> _Selected extract_:

%%

On Nov 2, 2010, at 11:47 AM, Jason van Zyl wrote:

> 
> On Nov 2, 2010, at 11:38 AM, Stephen Connolly wrote:
> 
>> On 2 November 2010 10:10, Jason van Zyl <ja...@maven.org> wrote:
>>> 
>>> 
>>> That's perfectly reasonable, people who object commit to signing up to 
>>> maintain the plugin. I think it's also fair to say if someone does this and 
>>> then doesn't follow through loses the right to vote again to save a plugin 
>>> a plugin from retirement. There should be consequences to objecting and 
>>> then doing little or nothing.
>>> 
>> 
>> If we are going to hae consequences then we need to be very clear up
>> front what the commitment is that somebody is signing up to.
>> 
>> If we say that the commitment associated with a -1 is:
>> 
>> * At least one release per year
>> 
> 
> Not good enough. I think the model Eclipse has is reasonable where there is a 
> release everywhere 6 weeks where a release does not have to happen unless 
> there are regressions introduced in the last cycle. At a bare minimum the 
> regressions need to be dealt with. I would rather have 10 plugins where we 
> can accomplish this then 40 that no one pays attention to.

%%

> _Material_:
%%

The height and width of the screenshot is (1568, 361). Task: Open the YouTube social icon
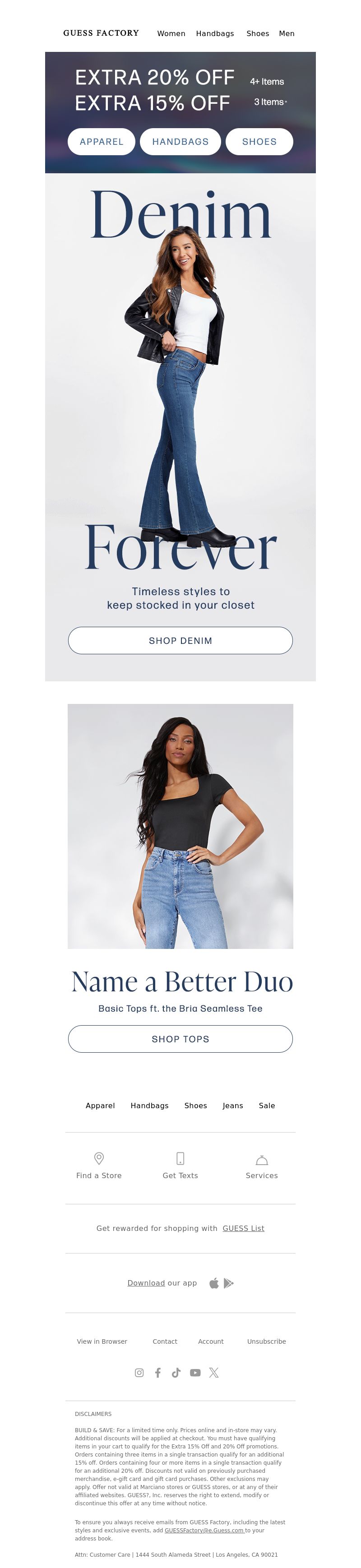point(195,1373)
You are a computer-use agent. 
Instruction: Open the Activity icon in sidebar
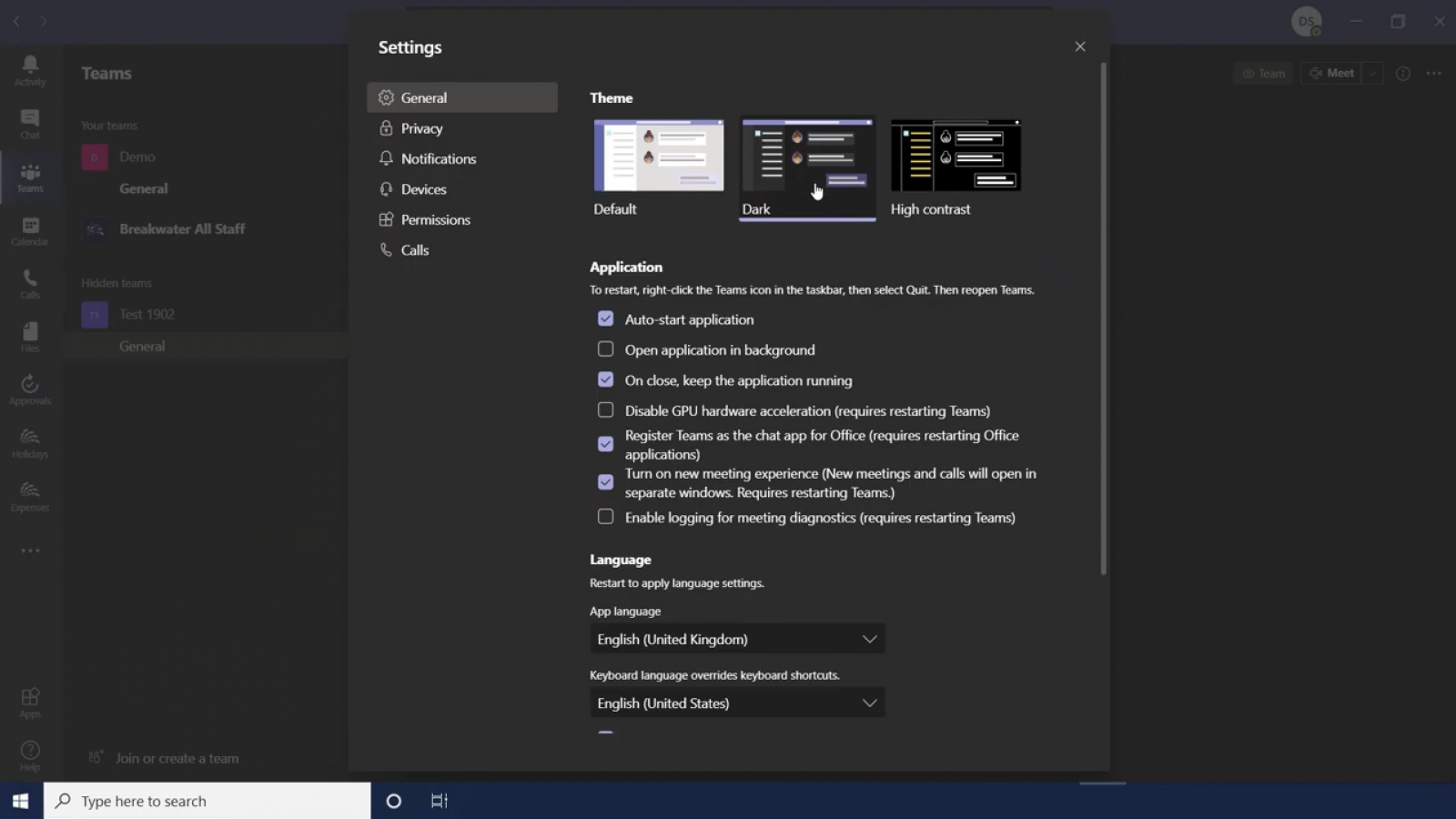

%%

> _What you need to do_: In the email exchange about retiring plugins, what commitment does Stephen Connolly propose should come with a -1 vote?

> _Full solution_: At least one release per year.